Au-delà d'un droit de regard sur la consommation des plus pauvres, qui peut être assimilé à une forme d'atteinte à leur dignité, le décret, soulignent ses opposants, équivaut à une rupture fondamentale dans les politiques sociales : alors qu'il a été conçu pour ouvrir deux droits - à un revenu et à l'insertion -, le RMI, dernier filet contre l'exclusion, ne serait plus abordé que sous l'angle des devoirs. Dans le même esprit, « va être discuté, dans le cadre du «Grenelle de l'insertion», la question de la sanction à prendre en cas de refus de RSA (revenu de solidarité active), sous prétexte que l'Etat, l'employeur et l'allocataire doivent accepter le principe du droit et des devoirs, ajoute Guy-Henri Plessis, du MNCP. Mais dès lors que le rapport de forces est inégal, il s'agit plutôt d'un moyen de pression. »

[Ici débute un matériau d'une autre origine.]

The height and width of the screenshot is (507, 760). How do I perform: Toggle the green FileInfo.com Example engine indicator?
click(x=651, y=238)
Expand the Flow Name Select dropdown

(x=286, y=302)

Les organisations de soutien aux précaires qui contestent ce décret étudient les moyens de former un recours juridique. Mais elles ne sont pas les seules à le dénoncer : dans un communiqué du 4 février, six organisations de médecins (3), dont le Comité des médecins généralistes pour l'accès aux soins (CoMéGas), le Syndicat national des médecins de centre de santé et l'Union syndicale de la psychiatrie, fustigent également le contrôle de la « réalité des ressources » des bénéficiaires de la CMU-C, prévu par le même texte. Elles rappellent que, sur les six millions de personnes qui pourraient en bénéficier, seules cinq millions accèdent à la CMU-C : choisir de « ne contrôler que ceux qui abuseraient du droit, sans contrôler que tous ceux ayant un droit l'exercent réellement, c'est évidemment un choix ». Les fraudes à la CMU-C sont minimes, insistent-elles, et cette nouvelle mesure, qui « transforme l'accès aux droits sociaux en une confrontation avec les services instructeurs de cette prestation », risque de coûter plus cher en gestion que les bénéfices attendus. Elles craignent que ces complications ne viennent aggraver les retards dans l'accès aux soins.

Notes

(1) Voir ASH n° 2543 du 1-02-08, p. 5.

(2) Contact : MNCP - 17, rue de Lancry - 75010 Paris - Tél. 01 40 03 90 66.